Pour aborder ce sujet à la fois sensible et triste, mais aussi, pénible et révoltant, nous n’aurons aucun commentaire à faire. Nous nous contenterons simplement de citer des propos que nous a rapportés Dr Thierno Sadou 1 Diallo en service à la médecine légale de l’hôpital national Ignace Deen.
Ce médecin, dans l’interview qu’il nous a accordée et que nous vous proposerons, nous dit avoir été profondément marqué par la réaction d’une vieille dame qui avait, sur réquisition des services de sécurité, conduit sa petite-fille dans leur service aux fins de consultation, pour une agression sexuelle dont elle a été victime de son quartier.
Au terme de l’expertise médicale, il a été demandé à la grand-mère de payer 50 000 GNF, représentant le montant prévu par l’administration, pour ce genre de prestations.
A la requête formulée, la vieille dame a apporté une réponse des plus cinglantes, mais bien fondée et pertinente. De l’avis de Dr Thierno Sadou, c’est un genre de rhétorique qui l’a beaucoup ému et dont lui-même et ses collègues ont tiré un enseignement précis sur la problématique de la prise en charge des frais de justice. A qui revient-il de les payer ? Est-ce la victime ou l’Etat ?

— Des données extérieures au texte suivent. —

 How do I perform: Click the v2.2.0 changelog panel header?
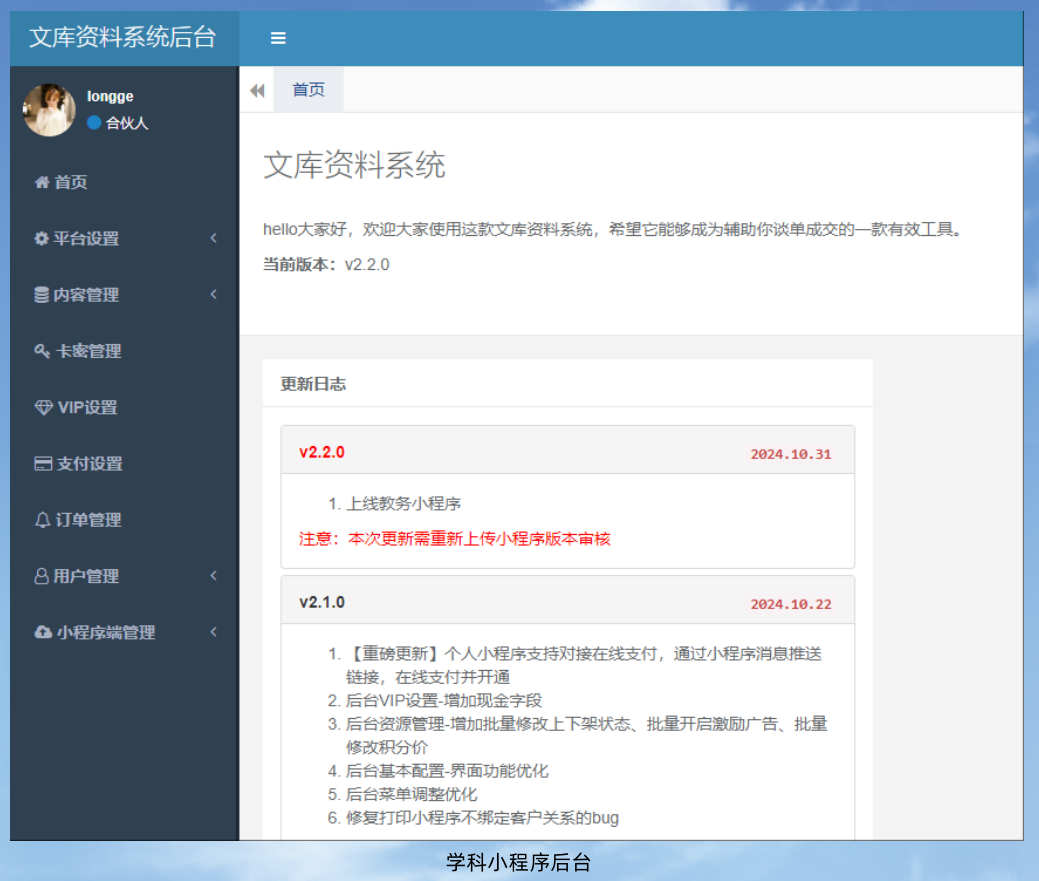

Il nous rapporte ici ce que cette humble grand-mère en a dit tout haut : « Je viens chez vous pour le malheur arrivé à ma petite-fille et vous me demandez un tel montant. Où vais- je gagner cet argent ? Ce qui est sûr, je ne peux pas vous payer. D’ailleurs, je préfère arrêter là mes démarches pour ce problème. Je vais retourner à la maison pour un arrangement avec l’auteur. Je vais abandonner la plainte et exiger qu’il me donne au moins deux sacs de riz pour la famille. Comme ça, nous avons de quoi manger pendant un certain temps et je ne suis pas soumise à des paiements comme celui que vous m’annoncez là. »
A la question de savoir pourquoi une telle réaction, elle rempile : « vous aussi, vous êtes des docteurs instruits, comprenez-moi. Nous sommes des victimes et on nous traite comme des coupables. Après ce sale problème sur ma petite-fille, on nous a dit d’aller nous plaindre à la police ou à la gendarmerie. Une fois là-bas, on nous a dit de payer, nous sommes venus chez vous, vous nous dites de payer. Vous ajoutez même, que d’autres examens seront nécessaires, mais dans d’autres services. Là-bas aussi, il faut payer. En cas de procès, malgré que nous soyons victimes, il nous faudra un avocat. J’apprends que même pour saluer un de ceux-ci, il faut commencer par cinq millions. Où je vais prendre cet argent, moi, une veuve, une pauvre vieille qui ne travaille pas, qui gagne difficilement de quoi manger. Autant donc faire comme je vous ai dit : rentrer chez moi, retirer ma plainte et demander que le violeur de ma petite-fille me donne du riz qui me permettra au moins de survivre un temps, même sans argent.
Vraiment, je ne comprends rien à tout ça. Demander de l’argent à la victime, partout où elle passe pour établir les preuves et chercher la justice ? Ça, c’est pas bon du tout, wallahi ! C’est comme si on nous punit une seconde fois, après le mal qu’on nous a fait. Pendant que le violeur, lui, il est tranquille. Certains même cherchent à lui trouver des excuses et à le défendre, pendant que nous, on continue de nous demander de l’argent par-ci, par-là, en plus de la honte que nous avons subie et des conséquences qui s’en suivent.
Je suis absolument contre le fait de demander de l’argent à une victime, surtout quand elle est pauvre. Il faut bien voir ça pour nous aider, sinon ils vont continuer de faire du mal à nos filles sachant qu’on ne peut rien contre eux. »
Ce plaidoyer est suffisamment éloquent pour justifier que l’Etat prenne en charge les frais de justice sur toute la ligne, allant de l’agression subie, au procès intenté.
Cette prise en charge doit couvrir tout le processus : la plainte, les expertises, les soins médicaux et psychosociaux, le jugement …
D’après nos informations, bien que jamais appliquées, ces dispositions sont effectivement prévues dans les textes.
C’est le moment pour les acteurs en charge de la protection du genre, de l’enfance et des personnes vulnérables de se bouger pour réactiver cette disposition.
Ce ne serait que justice rendue et protection assurée aux victimes d’agressions sexuelles et à leurs familles.